There's a woman who saw the need for healthcare in her city and opened a hospital.
She saw the need for nurses and created a school.
Guadalupe Arizpe de la Vega is one of Juarez's best known and generous residents. She now calls El Paso home.
Sporting a simple red dress and her signature coiffed hair, she greeted the nursing students enjoying a break between classes.
Lupita, as she likes to be called, doesn't extend her hand to say hello - she extends herself.
“I love it if I feel the people,” she said. “The give me life! When I come here, it gives meaning to my life. It makes me happy.”
These are just some of the thousands of young men and women whose lives have been changed by Lupita's vision.
Joanna is one of 560 students studying to become a nurse.
“I don’t like watching people suffer,” Joanna said in Spanish.
The Hospital de la Familia, or Family Hospital, is a teaching hospital, nursing school and financial institution.
It is here where expectant mothers get pre-natal care, babies get a good start in life, doctors practice their calling and women can even get small loans to open a business.
“It’s a good complement, education, heath and loans,” said Daniel Suarez of the micro-loan program. “We have a 93 percent repayment rate.”
In 1972, Lupita vowed to improve the quality of life for her impoverished Juarez.
“This is a hospital that, through education, can empower people,” she said.
More than a quarter of a million people receive services at the hospital every year.
One-hundred-thousand babies have been delivered at the hospital - an average of 16 a day.
Ana Maria Cervantes, 27, was just hours away from delivering her fifth child.
Although the hospital is right near the bridge, it doesn't know borders.
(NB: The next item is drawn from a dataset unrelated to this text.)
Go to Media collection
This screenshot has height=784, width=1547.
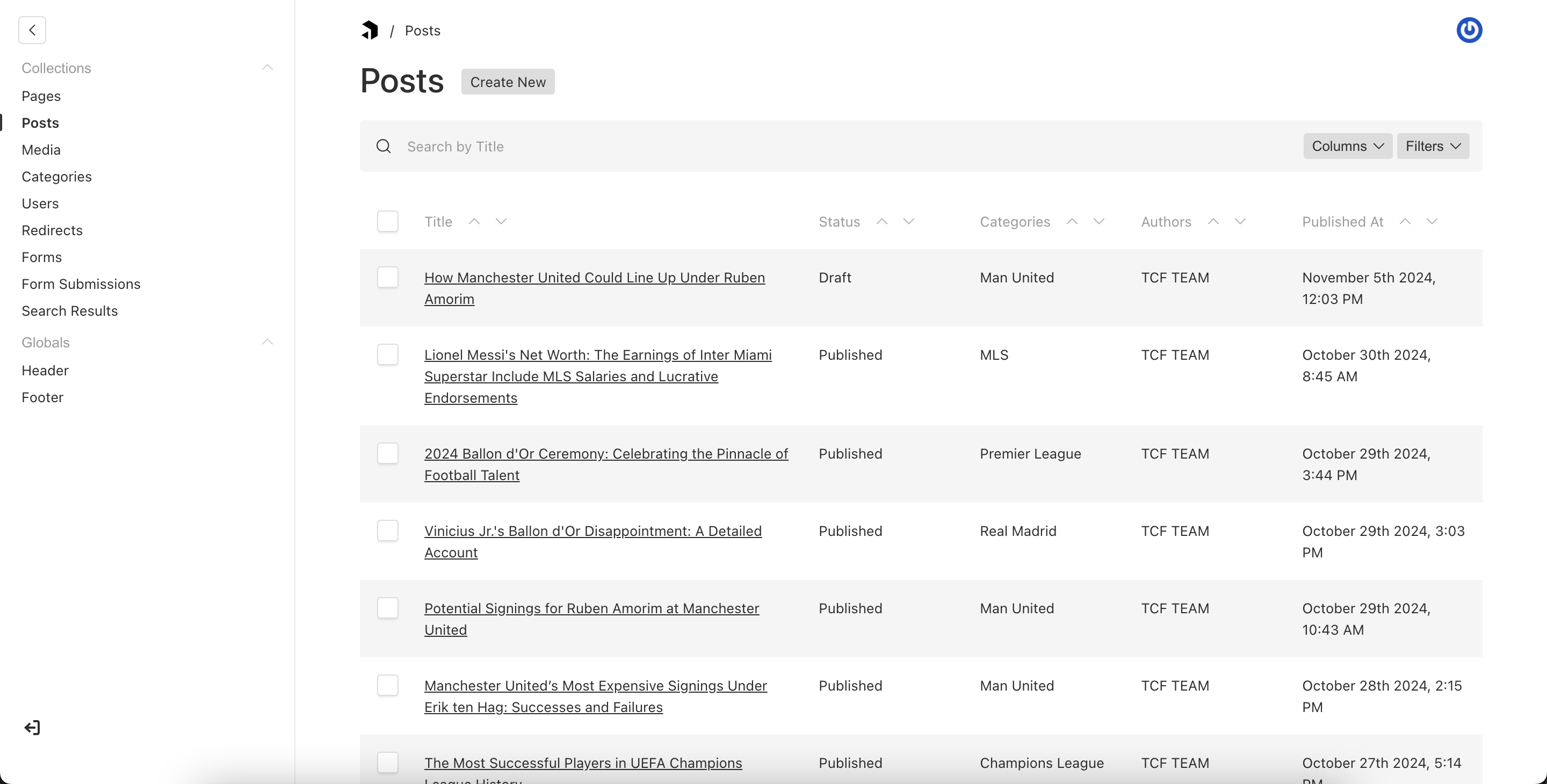coord(41,149)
Some El Pasoans see doctors and get their medication at the Family Hospital.
“It is cheap to see a doctor here,” Cervantes said.
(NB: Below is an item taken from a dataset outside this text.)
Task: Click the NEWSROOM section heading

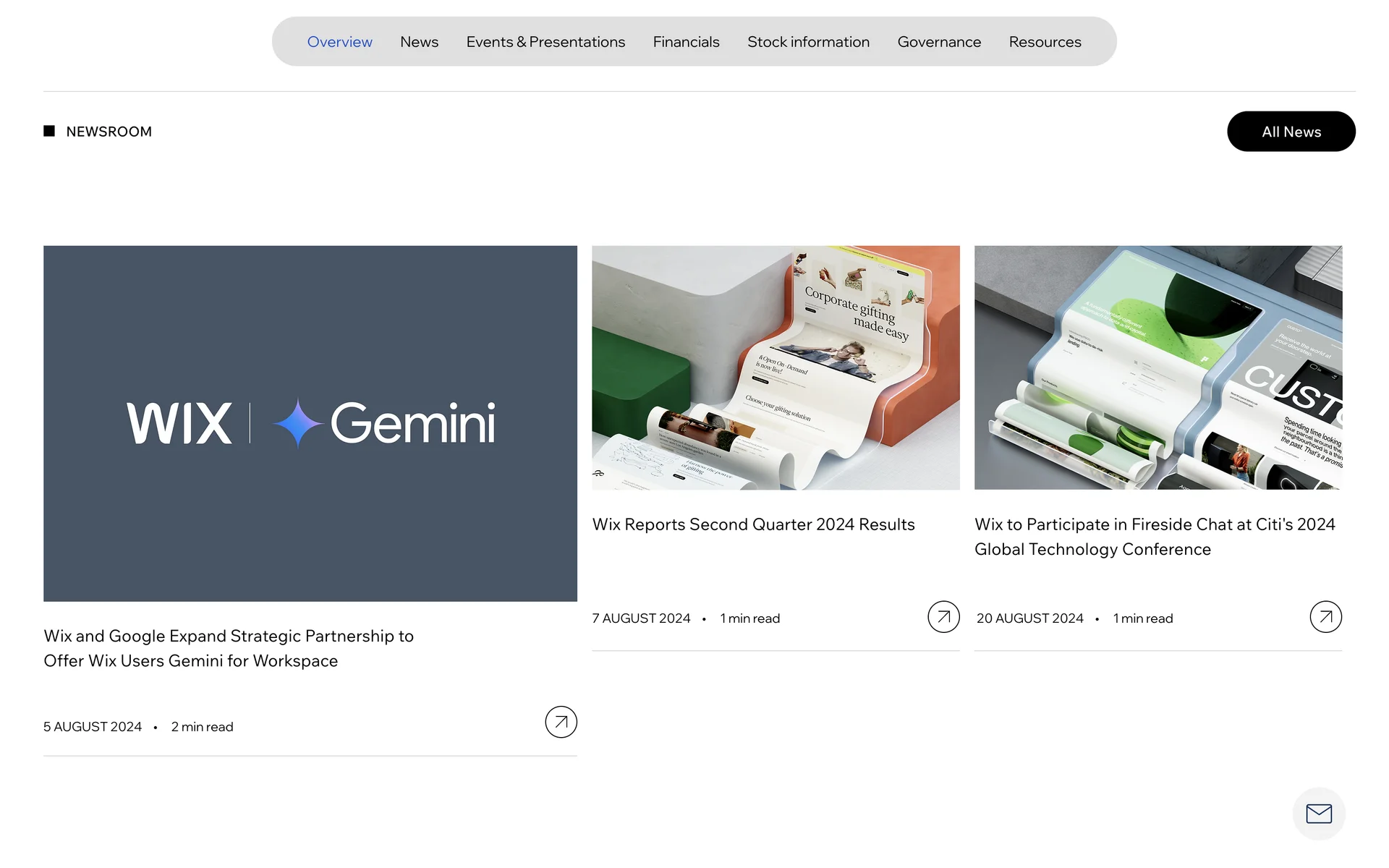Action: tap(109, 132)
Prescriptions are filled in the next window for about $12 dollars.
Every corner of the hospital has Lupita's special touch.
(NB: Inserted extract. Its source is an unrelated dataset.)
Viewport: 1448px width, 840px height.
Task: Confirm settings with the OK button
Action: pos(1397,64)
Beautiful artwork is displayed on every floor and in one corner, an altar to offer healing of a different kind.
“The people are full of suffering …you need spiritual help,” Lupita said.
More than 110 doctors and 140 nurses work at the hospital providing care for the sick.
Lupita hopes that when these women and their babies go home they will take with them hope in humanity and hope for a better future.